Married couples who weather the passage of seasons together are rewarded with an ever-growing understanding of the intrinsic value of their love. Though it may seem buried at times, they know exactly where to find it when an existential threat darkens their lives. Maybe that’s why older couples whose gold and silver anniversaries have come and gone seem unfazed by the daily drumbeat of bad news that tends to drive younger couples apart, whether for romantic, economic or even political reasons. St. Paul’s letter to the Thessalonians which we read from this Sunday seems written to them, too (1 Thes 5:1-6).
Concerning times and seasons, brothers and sisters, you have no need for anything to be written to you. For you yourselves know very well that the day of the Lord will come like a thief at night. … But you, brothers and sisters, are not in darkness, for that day to overtake you like a thief. For all of you are children of the light and children of the day.
We spend our lives instinctively attracted to the light of truth, but at some point, fear that we’ve buried our own values to the extent that they’re irretrievable may make darkness a more comfortable place to stay.
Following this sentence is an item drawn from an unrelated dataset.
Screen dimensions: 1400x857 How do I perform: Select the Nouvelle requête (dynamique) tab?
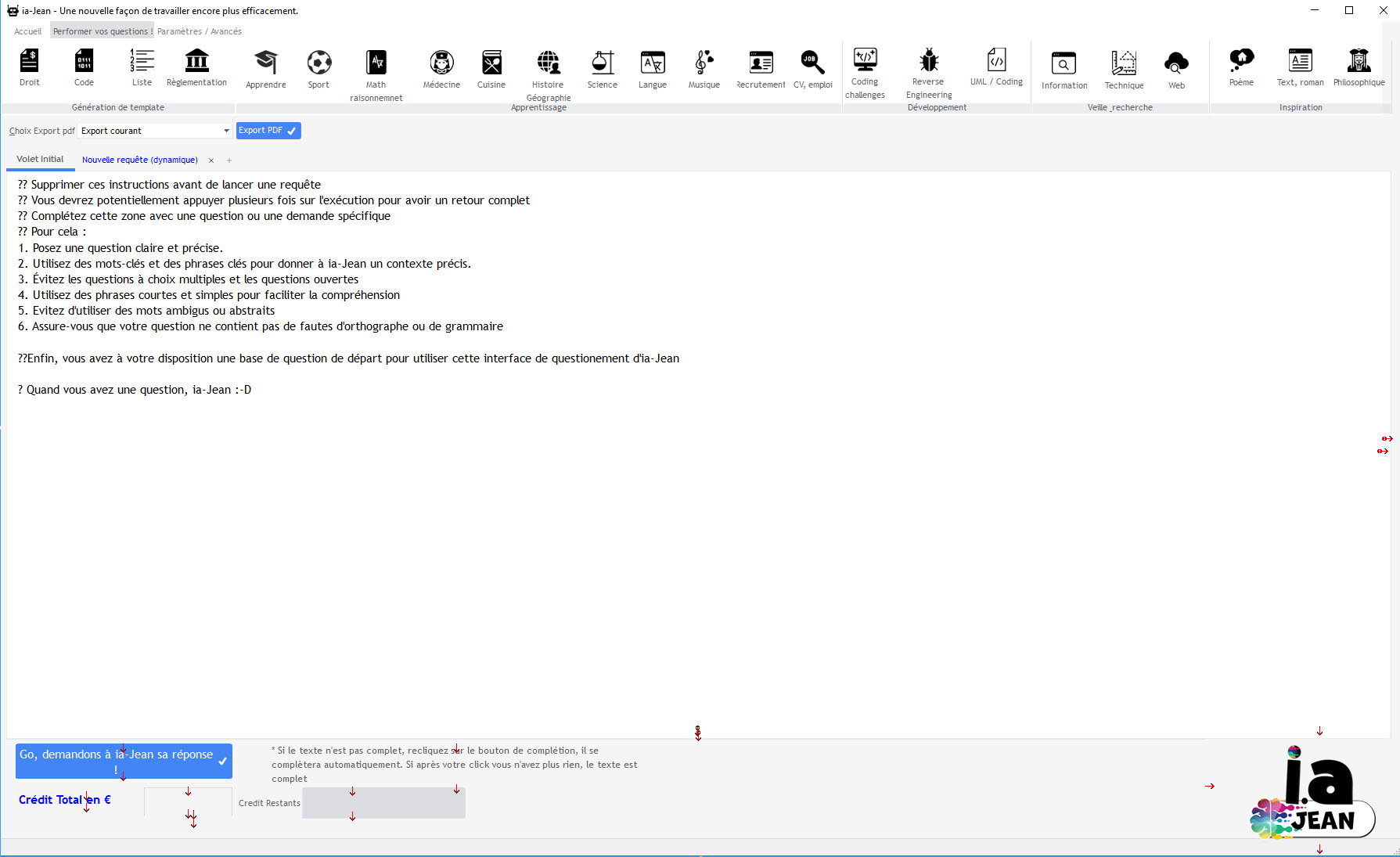(139, 160)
However, as Jesus implies in his parable of the talents, (this Sunday’s gospel reading, Mt 25:14-30), we can only be judged worthless if we don’t try to access and invest our buried assets.
“A man going on a journey called in his servants and entrusted his possessions to them. To one he gave five talents; to another, two; to a third, one–to each according to his ability. Then he went away. Immediately the one who received five talents went and traded with them, and made another five. Likewise, the one who received two made another two. But the man who received one went off and dug a hole in the ground and buried his master’s money. … [When the Master returned he celebrated the profits made by the two enterprising servants.] Then the one who had received the one talent came forward and said, ‘Master, I knew you were a demanding person, harvesting where you did not plant and gathering where you did not scatter; so out of fear I went off and buried your talent in the ground. Here it is back.’ His master said to him in reply, ‘You wicked, lazy servant! … Should you not then have put my money in the bank so that I could have got it back with interest on my return?”
As sad as that ending is, we really needn’t fear that it will be ours. Dig into your soul for any assets you might have buried there! Our lives are meant to be veritable archeological expeditions and our finds may light the way for the future of others—and possibly impress their dogs.
See below to watch Albus set an example!
Man Cave = Safe Place ( but no growth, then certain eventual death)
Life in the Light = Alive, but risky… (might get hurt)
There’s no growth until we rely on God, not our storehouse…
Did the servant who buried his talents resent Our Lord, his Master? The other servants lived their lives in the masters service as we should in our best imperfect way.
I think you’re onto something, Ron. Maybe that lazy servant resented his master because he feared him. The faithful servants loved their master because they feared him–feared not living up to their love for him.